Program

Digital Humanities: Digital Humanities Start-Up Grants

Period of Performance

4/1/2009 - 10/31/2011

Funding Totals

$50,000.00 (approved)
$50,000.00 (awarded)


Identifying Regional Design Templates of Ancient Near Eastern Ivory Sculptures of Women Using Computer Technology

FAIN: HD-50650-09

Amy Rebecca Gansell
St. John's University, New York (Queens, NY 11439-9000)

Development of pattern-recognition software that will be tested against ancient Near Eastern ivory sculptures of women.
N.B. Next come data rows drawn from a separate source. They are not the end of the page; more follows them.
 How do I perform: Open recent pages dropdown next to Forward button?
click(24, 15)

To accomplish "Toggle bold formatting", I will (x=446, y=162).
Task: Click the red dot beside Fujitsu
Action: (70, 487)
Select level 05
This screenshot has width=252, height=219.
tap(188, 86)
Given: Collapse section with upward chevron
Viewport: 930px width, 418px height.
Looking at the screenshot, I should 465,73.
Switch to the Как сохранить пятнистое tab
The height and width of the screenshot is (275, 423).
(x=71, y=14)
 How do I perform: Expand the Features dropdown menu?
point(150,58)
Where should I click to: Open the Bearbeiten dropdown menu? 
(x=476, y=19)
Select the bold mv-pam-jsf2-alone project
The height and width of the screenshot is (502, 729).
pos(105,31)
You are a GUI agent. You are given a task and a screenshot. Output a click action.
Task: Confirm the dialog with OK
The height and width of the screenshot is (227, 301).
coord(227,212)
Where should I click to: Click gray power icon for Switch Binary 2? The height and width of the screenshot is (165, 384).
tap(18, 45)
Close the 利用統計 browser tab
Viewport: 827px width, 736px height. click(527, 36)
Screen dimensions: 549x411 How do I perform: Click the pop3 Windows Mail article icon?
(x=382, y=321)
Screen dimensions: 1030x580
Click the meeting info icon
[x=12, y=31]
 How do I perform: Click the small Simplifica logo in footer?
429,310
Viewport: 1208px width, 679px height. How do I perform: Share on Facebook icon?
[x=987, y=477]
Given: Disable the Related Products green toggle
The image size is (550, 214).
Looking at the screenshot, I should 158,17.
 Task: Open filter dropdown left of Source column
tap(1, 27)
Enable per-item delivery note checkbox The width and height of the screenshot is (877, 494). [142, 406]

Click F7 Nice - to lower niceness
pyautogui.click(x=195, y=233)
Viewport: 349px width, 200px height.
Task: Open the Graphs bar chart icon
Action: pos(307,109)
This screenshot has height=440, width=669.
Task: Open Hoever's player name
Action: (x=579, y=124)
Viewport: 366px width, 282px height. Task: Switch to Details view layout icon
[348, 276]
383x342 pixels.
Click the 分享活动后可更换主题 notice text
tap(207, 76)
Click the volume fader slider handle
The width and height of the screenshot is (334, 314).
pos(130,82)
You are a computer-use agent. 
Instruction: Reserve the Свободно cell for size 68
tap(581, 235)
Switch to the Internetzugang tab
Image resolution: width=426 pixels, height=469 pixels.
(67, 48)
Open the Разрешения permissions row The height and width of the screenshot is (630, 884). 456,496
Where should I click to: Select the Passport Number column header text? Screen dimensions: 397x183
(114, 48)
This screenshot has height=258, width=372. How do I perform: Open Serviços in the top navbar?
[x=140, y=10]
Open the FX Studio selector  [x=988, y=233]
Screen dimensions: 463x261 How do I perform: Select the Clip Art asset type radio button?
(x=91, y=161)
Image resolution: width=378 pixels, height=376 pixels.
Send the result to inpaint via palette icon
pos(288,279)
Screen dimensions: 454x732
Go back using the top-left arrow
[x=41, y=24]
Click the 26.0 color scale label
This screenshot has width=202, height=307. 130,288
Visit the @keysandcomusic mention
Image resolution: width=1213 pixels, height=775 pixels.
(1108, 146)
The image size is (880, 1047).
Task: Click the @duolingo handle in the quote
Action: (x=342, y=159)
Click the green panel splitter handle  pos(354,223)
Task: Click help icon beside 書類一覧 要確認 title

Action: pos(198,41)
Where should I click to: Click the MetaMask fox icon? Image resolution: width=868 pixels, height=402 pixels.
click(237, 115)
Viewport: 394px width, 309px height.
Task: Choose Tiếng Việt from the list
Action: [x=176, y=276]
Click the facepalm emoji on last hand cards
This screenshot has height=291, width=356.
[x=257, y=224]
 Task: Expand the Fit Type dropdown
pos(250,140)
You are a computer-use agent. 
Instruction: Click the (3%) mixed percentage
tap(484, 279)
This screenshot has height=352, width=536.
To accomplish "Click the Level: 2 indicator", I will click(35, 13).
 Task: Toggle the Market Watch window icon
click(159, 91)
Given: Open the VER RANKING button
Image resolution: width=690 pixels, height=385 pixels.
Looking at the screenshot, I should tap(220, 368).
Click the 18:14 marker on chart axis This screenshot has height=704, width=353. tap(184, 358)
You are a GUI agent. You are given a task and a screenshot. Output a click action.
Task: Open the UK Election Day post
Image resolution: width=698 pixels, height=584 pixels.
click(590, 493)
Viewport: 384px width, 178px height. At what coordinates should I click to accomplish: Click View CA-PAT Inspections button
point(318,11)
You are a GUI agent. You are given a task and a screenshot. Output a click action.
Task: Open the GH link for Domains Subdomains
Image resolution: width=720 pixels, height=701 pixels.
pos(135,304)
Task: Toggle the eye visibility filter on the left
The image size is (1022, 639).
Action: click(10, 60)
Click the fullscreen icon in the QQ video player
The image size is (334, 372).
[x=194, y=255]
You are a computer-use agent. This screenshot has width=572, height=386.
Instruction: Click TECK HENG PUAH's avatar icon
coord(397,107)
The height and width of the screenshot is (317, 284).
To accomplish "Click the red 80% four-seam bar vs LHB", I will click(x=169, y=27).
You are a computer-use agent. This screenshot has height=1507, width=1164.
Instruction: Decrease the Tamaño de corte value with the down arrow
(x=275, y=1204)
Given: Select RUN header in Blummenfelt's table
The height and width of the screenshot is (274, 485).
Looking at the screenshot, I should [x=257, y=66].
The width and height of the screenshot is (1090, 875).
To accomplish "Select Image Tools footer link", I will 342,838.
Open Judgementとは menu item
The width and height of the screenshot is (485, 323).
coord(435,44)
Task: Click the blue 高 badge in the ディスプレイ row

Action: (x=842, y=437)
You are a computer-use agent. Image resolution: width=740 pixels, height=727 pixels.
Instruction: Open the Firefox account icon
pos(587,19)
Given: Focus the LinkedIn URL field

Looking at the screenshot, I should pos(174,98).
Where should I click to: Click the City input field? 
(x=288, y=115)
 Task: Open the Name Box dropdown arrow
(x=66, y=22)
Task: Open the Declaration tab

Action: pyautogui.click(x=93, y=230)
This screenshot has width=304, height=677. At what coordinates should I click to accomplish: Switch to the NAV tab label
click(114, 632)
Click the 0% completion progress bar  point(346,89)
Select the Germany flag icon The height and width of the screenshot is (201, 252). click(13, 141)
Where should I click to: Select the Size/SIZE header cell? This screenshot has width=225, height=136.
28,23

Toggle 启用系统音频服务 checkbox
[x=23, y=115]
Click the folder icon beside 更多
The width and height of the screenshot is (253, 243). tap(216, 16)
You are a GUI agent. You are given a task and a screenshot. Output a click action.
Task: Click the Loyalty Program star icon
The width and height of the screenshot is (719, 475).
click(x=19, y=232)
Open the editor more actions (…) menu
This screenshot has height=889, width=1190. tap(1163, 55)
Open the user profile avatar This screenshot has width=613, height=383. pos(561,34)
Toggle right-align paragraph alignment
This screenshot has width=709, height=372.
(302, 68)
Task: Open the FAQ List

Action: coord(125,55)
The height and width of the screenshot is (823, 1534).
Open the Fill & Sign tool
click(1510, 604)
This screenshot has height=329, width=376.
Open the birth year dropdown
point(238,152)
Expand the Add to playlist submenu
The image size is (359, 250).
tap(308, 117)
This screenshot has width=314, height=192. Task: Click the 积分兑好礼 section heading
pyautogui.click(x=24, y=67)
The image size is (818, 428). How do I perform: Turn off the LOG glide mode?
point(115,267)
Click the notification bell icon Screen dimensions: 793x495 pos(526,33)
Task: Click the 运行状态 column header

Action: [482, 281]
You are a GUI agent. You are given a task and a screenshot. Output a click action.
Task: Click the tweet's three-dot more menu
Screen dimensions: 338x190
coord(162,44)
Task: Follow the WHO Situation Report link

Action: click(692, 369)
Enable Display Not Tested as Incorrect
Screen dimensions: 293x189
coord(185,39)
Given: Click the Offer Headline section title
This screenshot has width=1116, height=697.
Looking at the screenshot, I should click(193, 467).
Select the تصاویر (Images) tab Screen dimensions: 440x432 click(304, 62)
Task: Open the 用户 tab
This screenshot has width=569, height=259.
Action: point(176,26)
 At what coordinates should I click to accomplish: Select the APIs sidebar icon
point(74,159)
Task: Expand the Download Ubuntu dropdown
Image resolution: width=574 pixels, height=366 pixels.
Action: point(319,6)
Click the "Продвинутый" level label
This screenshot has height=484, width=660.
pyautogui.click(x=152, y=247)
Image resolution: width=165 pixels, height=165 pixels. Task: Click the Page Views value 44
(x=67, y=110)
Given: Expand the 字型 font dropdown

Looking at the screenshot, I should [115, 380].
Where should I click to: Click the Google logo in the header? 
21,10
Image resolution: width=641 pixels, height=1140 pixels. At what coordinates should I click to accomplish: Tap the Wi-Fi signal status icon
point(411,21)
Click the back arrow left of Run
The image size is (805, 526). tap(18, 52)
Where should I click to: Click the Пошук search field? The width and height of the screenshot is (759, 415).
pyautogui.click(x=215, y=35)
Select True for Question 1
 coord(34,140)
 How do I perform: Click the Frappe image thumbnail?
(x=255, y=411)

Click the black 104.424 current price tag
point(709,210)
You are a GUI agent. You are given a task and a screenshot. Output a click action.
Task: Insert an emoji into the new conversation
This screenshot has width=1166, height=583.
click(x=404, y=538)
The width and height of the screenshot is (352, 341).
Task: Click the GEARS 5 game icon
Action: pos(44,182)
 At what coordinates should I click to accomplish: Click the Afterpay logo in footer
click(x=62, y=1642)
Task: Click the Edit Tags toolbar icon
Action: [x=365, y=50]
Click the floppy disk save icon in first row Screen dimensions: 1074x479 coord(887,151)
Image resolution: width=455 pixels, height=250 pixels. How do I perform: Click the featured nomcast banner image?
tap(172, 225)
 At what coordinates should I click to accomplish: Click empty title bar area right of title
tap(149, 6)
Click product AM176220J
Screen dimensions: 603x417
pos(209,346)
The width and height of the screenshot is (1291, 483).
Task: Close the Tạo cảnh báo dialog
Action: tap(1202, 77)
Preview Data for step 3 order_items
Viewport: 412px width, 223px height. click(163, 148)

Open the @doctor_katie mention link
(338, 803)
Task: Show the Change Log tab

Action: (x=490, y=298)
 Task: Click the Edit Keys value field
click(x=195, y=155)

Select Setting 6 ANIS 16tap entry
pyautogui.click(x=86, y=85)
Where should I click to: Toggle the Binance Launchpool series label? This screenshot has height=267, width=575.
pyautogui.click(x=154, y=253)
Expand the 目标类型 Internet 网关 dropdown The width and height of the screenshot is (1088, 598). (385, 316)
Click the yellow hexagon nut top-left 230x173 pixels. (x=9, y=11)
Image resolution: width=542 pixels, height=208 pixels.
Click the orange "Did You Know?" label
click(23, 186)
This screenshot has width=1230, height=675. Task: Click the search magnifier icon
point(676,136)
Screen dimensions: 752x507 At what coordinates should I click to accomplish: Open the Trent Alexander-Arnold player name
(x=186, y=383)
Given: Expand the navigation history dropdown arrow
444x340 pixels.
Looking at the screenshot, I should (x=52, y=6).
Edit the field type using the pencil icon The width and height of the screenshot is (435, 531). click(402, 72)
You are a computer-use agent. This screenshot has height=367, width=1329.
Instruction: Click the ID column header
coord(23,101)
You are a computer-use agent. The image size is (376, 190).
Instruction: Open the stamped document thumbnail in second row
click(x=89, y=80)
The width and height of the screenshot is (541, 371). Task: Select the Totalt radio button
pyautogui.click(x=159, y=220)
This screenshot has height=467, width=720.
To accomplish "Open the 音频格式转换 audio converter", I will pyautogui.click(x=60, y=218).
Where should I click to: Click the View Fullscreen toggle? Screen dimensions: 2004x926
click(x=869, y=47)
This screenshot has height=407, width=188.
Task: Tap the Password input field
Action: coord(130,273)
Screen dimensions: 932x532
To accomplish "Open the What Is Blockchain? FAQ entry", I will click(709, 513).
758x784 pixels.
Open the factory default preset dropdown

Our project, the collaboration of an art historian and a mathematician, offers a solution to the regional classification of ancient Near Eastern ivory sculptures of women through cutting-edge machine-learning data analysis techniques. Machine learning is a computer science sub-field that uses algorithms to teach the computer to recognize significant patterns in data. In this project, the patterns we seek are the design templates underlying the production of the sculptures. In addition to solving classification problems, our results might be interpreted to reflect ancient ideals of feminine beauty. And, in the long-term, it is anticipated that our output may serve as a screening tool in forgery identification and could also aid in the physical or digital reconstruction of hundreds of fragmentary and damaged ivory sculptures presently inaccessible in Iraq.





Associated Products

Stylistic clusters and the Syrian/South Syrian tradition of firstmillennium BCE Levantine ivory carving: a machine learning approach (Article)
Title: Stylistic clusters and the Syrian/South Syrian tradition of firstmillennium BCE Levantine ivory carving: a machine learning approach
Author: Amy Gansell
Author: Chris Wiggins
Author: Jan-Willem van de Meent
Author: Sakellarios Zairis
Abstract: Thousands of first-millennium BCE ivory carvings have been excavated from Neo-Assyrian sites in Mesopotamia (primarily Nimrud, Khorsabad, and Arslan Tash), hundreds of miles from their Levantine production contexts. At present, their specific manufacture dates and workshop localities are unknown. Relying on subjective, visual methods, scholars have grappled with their classification and regional attribution for over a century. This study combines visual approaches with machine learning techniques to offer data-driven perspectives on the classification and attribution of this Iron Age corpus. The study sample consists of 162 sculptures of female figures that have been conventionally attributed to three main regional carving traditions: “Phoenician,” “North Syrian,” and “Syrian/South Syrian”. We have developed an algorithm that clusters the ivories based on a combination of descriptive and anthropometric data. The resulting categories, which are based on purely statistical criteria, show good agreement with conventional art historical classifications, while revealing new perspectives, especially with regard to the “Syrian/South Syrian” tradition. Specifically, we have determined that objects of the Syrian/South Syrian tradition might be more closely related to Phoenician objects than to North Syrian objects.We also reconsider the classification of a subset of “Phoenician” objects, and we confirm Syrian/South Syrian stylistic subgroups, the geographic distribution of which might illuminate Neo-Assyrian acquisition networks. Additionally, we have identified the features in our cluster assignments that might be diagnostic of regional traditions. In short, our study both corroborates traditional visual classification methods and demonstrates how machine learning techniques may be employed to retrieve complementary information not accessible through an exclusively visual analysis.